(Records from a data collection)
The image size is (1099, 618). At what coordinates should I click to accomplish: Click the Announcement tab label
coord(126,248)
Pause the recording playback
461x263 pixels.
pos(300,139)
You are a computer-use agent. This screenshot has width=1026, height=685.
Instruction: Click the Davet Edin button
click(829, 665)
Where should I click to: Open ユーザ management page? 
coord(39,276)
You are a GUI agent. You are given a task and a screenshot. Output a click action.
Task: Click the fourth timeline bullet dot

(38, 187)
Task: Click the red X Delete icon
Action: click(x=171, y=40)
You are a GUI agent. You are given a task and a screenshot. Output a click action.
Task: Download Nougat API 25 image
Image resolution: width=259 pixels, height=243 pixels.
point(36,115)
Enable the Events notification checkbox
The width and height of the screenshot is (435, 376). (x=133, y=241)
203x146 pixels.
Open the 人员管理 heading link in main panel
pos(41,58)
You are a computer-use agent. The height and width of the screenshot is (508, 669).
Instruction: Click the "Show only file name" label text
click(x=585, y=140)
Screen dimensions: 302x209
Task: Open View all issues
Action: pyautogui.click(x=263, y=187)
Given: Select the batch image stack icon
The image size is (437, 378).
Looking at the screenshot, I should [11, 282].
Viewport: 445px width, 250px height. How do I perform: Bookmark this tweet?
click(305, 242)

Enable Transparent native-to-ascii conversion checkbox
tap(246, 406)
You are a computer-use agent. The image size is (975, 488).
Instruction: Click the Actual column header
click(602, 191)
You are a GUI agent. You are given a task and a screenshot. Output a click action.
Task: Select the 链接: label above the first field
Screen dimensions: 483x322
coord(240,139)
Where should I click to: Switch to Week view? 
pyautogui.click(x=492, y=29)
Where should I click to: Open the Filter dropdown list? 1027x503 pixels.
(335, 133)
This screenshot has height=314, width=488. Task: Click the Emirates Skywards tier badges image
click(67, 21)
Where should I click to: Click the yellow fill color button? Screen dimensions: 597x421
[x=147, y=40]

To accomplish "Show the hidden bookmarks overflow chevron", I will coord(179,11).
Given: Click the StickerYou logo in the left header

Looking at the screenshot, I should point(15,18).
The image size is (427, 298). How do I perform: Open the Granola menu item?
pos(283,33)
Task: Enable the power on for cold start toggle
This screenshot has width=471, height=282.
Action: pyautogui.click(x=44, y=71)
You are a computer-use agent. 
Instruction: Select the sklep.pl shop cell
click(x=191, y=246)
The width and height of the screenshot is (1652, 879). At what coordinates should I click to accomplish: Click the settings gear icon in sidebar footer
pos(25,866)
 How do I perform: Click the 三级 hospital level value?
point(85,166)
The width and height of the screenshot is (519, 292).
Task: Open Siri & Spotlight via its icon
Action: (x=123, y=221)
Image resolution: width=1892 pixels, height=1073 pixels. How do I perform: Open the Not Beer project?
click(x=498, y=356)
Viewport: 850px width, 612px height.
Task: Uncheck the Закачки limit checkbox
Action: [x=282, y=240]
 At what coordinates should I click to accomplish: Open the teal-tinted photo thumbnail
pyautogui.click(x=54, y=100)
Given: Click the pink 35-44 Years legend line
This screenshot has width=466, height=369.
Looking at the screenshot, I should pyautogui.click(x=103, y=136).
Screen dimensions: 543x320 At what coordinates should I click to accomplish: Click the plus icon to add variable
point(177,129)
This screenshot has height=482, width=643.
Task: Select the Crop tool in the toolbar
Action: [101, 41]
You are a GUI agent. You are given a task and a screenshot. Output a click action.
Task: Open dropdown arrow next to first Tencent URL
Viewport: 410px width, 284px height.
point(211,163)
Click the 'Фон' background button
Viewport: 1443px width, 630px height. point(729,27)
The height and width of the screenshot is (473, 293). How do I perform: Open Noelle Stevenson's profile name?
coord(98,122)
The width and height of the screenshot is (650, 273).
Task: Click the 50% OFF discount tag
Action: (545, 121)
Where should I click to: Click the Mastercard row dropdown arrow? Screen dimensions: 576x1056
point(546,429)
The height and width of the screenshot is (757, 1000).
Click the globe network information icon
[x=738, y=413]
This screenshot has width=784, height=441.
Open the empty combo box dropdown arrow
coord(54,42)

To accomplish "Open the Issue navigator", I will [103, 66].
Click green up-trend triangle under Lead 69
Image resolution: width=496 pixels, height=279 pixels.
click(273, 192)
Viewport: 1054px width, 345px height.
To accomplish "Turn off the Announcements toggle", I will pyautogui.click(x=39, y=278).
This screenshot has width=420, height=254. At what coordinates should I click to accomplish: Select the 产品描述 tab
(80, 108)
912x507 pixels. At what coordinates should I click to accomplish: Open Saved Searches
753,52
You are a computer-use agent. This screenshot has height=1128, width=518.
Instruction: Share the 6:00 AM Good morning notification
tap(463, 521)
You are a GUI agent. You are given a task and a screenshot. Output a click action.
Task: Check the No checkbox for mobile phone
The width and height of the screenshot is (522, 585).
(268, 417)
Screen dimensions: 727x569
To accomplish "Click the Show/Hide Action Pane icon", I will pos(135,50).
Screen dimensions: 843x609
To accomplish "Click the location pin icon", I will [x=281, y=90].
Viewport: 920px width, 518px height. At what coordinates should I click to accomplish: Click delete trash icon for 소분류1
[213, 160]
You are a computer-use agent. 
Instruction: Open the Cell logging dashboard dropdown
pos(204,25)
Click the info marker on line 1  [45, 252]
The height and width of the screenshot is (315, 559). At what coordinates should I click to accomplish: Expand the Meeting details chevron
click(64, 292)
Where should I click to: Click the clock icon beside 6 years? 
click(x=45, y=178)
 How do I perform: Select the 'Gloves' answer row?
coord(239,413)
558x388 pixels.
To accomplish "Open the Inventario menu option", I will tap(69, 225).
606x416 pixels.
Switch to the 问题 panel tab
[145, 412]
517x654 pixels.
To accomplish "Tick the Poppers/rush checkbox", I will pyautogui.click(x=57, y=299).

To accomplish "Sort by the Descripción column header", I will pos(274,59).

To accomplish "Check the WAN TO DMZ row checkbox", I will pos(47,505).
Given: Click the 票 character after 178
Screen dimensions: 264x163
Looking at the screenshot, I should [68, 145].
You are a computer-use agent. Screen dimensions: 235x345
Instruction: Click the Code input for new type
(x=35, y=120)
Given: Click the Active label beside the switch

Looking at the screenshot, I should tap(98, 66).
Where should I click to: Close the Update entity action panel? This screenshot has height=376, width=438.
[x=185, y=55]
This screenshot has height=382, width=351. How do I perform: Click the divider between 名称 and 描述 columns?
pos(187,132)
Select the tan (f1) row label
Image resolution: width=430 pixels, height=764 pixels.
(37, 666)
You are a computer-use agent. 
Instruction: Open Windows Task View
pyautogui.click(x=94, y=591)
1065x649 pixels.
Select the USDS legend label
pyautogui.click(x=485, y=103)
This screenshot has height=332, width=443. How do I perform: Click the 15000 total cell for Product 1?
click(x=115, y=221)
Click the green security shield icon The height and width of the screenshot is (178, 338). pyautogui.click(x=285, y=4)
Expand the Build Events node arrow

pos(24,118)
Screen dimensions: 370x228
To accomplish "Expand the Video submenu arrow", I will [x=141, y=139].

• [Instructions for the task]: All records are to be printed again, exactly and completely.

• [Answer box]:
The image size is (1099, 618). At what coordinates should I click to accomplish: Click the Announcement tab label
coord(126,248)
Pause the recording playback
461x263 pixels.
pos(300,139)
You are a computer-use agent. This screenshot has width=1026, height=685.
Instruction: Click the Davet Edin button
click(829, 665)
Where should I click to: Open ユーザ management page? 
coord(39,276)
You are a GUI agent. You are given a task and a screenshot. Output a click action.
Task: Click the fourth timeline bullet dot

(38, 187)
Task: Click the red X Delete icon
Action: click(x=171, y=40)
You are a GUI agent. You are given a task and a screenshot. Output a click action.
Task: Download Nougat API 25 image
Image resolution: width=259 pixels, height=243 pixels.
point(36,115)
Enable the Events notification checkbox
The width and height of the screenshot is (435, 376). (x=133, y=241)
203x146 pixels.
Open the 人员管理 heading link in main panel
pos(41,58)
You are a computer-use agent. The height and width of the screenshot is (508, 669).
Instruction: Click the "Show only file name" label text
click(x=585, y=140)
Screen dimensions: 302x209
Task: Open View all issues
Action: pyautogui.click(x=263, y=187)
Given: Select the batch image stack icon
The image size is (437, 378).
Looking at the screenshot, I should [11, 282].
Viewport: 445px width, 250px height. How do I perform: Bookmark this tweet?
click(305, 242)

Enable Transparent native-to-ascii conversion checkbox
tap(246, 406)
You are a computer-use agent. The image size is (975, 488).
Instruction: Click the Actual column header
click(602, 191)
You are a GUI agent. You are given a task and a screenshot. Output a click action.
Task: Select the 链接: label above the first field
Screen dimensions: 483x322
coord(240,139)
Where should I click to: Switch to Week view? 
pyautogui.click(x=492, y=29)
Where should I click to: Open the Filter dropdown list? 1027x503 pixels.
(335, 133)
This screenshot has height=314, width=488. Task: Click the Emirates Skywards tier badges image
click(67, 21)
Where should I click to: Click the yellow fill color button? Screen dimensions: 597x421
[x=147, y=40]

To accomplish "Show the hidden bookmarks overflow chevron", I will coord(179,11).
Given: Click the StickerYou logo in the left header

Looking at the screenshot, I should point(15,18).
The image size is (427, 298). How do I perform: Open the Granola menu item?
pos(283,33)
Task: Enable the power on for cold start toggle
This screenshot has width=471, height=282.
Action: pyautogui.click(x=44, y=71)
You are a computer-use agent. 
Instruction: Select the sklep.pl shop cell
click(x=191, y=246)
The width and height of the screenshot is (1652, 879). At what coordinates should I click to accomplish: Click the settings gear icon in sidebar footer
pos(25,866)
 How do I perform: Click the 三级 hospital level value?
point(85,166)
The width and height of the screenshot is (519, 292).
Task: Open Siri & Spotlight via its icon
Action: (x=123, y=221)
Image resolution: width=1892 pixels, height=1073 pixels. How do I perform: Open the Not Beer project?
click(x=498, y=356)
Viewport: 850px width, 612px height.
Task: Uncheck the Закачки limit checkbox
Action: [x=282, y=240]
 At what coordinates should I click to accomplish: Open the teal-tinted photo thumbnail
pyautogui.click(x=54, y=100)
Given: Click the pink 35-44 Years legend line
This screenshot has width=466, height=369.
Looking at the screenshot, I should pyautogui.click(x=103, y=136).
Screen dimensions: 543x320 At what coordinates should I click to accomplish: Click the plus icon to add variable
point(177,129)
This screenshot has height=482, width=643.
Task: Select the Crop tool in the toolbar
Action: [101, 41]
You are a GUI agent. You are given a task and a screenshot. Output a click action.
Task: Open dropdown arrow next to first Tencent URL
Viewport: 410px width, 284px height.
point(211,163)
Click the 'Фон' background button
Viewport: 1443px width, 630px height. point(729,27)
The height and width of the screenshot is (473, 293). How do I perform: Open Noelle Stevenson's profile name?
coord(98,122)
The width and height of the screenshot is (650, 273).
Task: Click the 50% OFF discount tag
Action: (545, 121)
Where should I click to: Click the Mastercard row dropdown arrow? Screen dimensions: 576x1056
point(546,429)
The height and width of the screenshot is (757, 1000).
Click the globe network information icon
[x=738, y=413]
This screenshot has width=784, height=441.
Open the empty combo box dropdown arrow
coord(54,42)

To accomplish "Open the Issue navigator", I will [103, 66].
Click green up-trend triangle under Lead 69
Image resolution: width=496 pixels, height=279 pixels.
click(273, 192)
Viewport: 1054px width, 345px height.
To accomplish "Turn off the Announcements toggle", I will pyautogui.click(x=39, y=278).
This screenshot has width=420, height=254. At what coordinates should I click to accomplish: Select the 产品描述 tab
(80, 108)
912x507 pixels. At what coordinates should I click to accomplish: Open Saved Searches
753,52
You are a computer-use agent. This screenshot has height=1128, width=518.
Instruction: Share the 6:00 AM Good morning notification
tap(463, 521)
You are a GUI agent. You are given a task and a screenshot. Output a click action.
Task: Check the No checkbox for mobile phone
The width and height of the screenshot is (522, 585).
(268, 417)
Screen dimensions: 727x569
To accomplish "Click the Show/Hide Action Pane icon", I will pos(135,50).
Screen dimensions: 843x609
To accomplish "Click the location pin icon", I will [x=281, y=90].
Viewport: 920px width, 518px height. At what coordinates should I click to accomplish: Click delete trash icon for 소분류1
[213, 160]
You are a computer-use agent. 
Instruction: Open the Cell logging dashboard dropdown
pos(204,25)
Click the info marker on line 1  [45, 252]
The height and width of the screenshot is (315, 559). At what coordinates should I click to accomplish: Expand the Meeting details chevron
click(64, 292)
Where should I click to: Click the clock icon beside 6 years? 
click(x=45, y=178)
 How do I perform: Select the 'Gloves' answer row?
coord(239,413)
558x388 pixels.
To accomplish "Open the Inventario menu option", I will tap(69, 225).
606x416 pixels.
Switch to the 问题 panel tab
[145, 412]
517x654 pixels.
To accomplish "Tick the Poppers/rush checkbox", I will pyautogui.click(x=57, y=299).

To accomplish "Sort by the Descripción column header", I will pos(274,59).

To accomplish "Check the WAN TO DMZ row checkbox", I will pos(47,505).
Given: Click the 票 character after 178
Screen dimensions: 264x163
Looking at the screenshot, I should [68, 145].
You are a computer-use agent. Screen dimensions: 235x345
Instruction: Click the Code input for new type
(x=35, y=120)
Given: Click the Active label beside the switch

Looking at the screenshot, I should tap(98, 66).
Where should I click to: Close the Update entity action panel? This screenshot has height=376, width=438.
[x=185, y=55]
This screenshot has height=382, width=351. How do I perform: Click the divider between 名称 and 描述 columns?
pos(187,132)
Select the tan (f1) row label
Image resolution: width=430 pixels, height=764 pixels.
(37, 666)
You are a computer-use agent. 
Instruction: Open Windows Task View
pyautogui.click(x=94, y=591)
1065x649 pixels.
Select the USDS legend label
pyautogui.click(x=485, y=103)
This screenshot has height=332, width=443. How do I perform: Click the 15000 total cell for Product 1?
click(x=115, y=221)
Click the green security shield icon The height and width of the screenshot is (178, 338). pyautogui.click(x=285, y=4)
Expand the Build Events node arrow

pos(24,118)
Screen dimensions: 370x228
To accomplish "Expand the Video submenu arrow", I will [x=141, y=139].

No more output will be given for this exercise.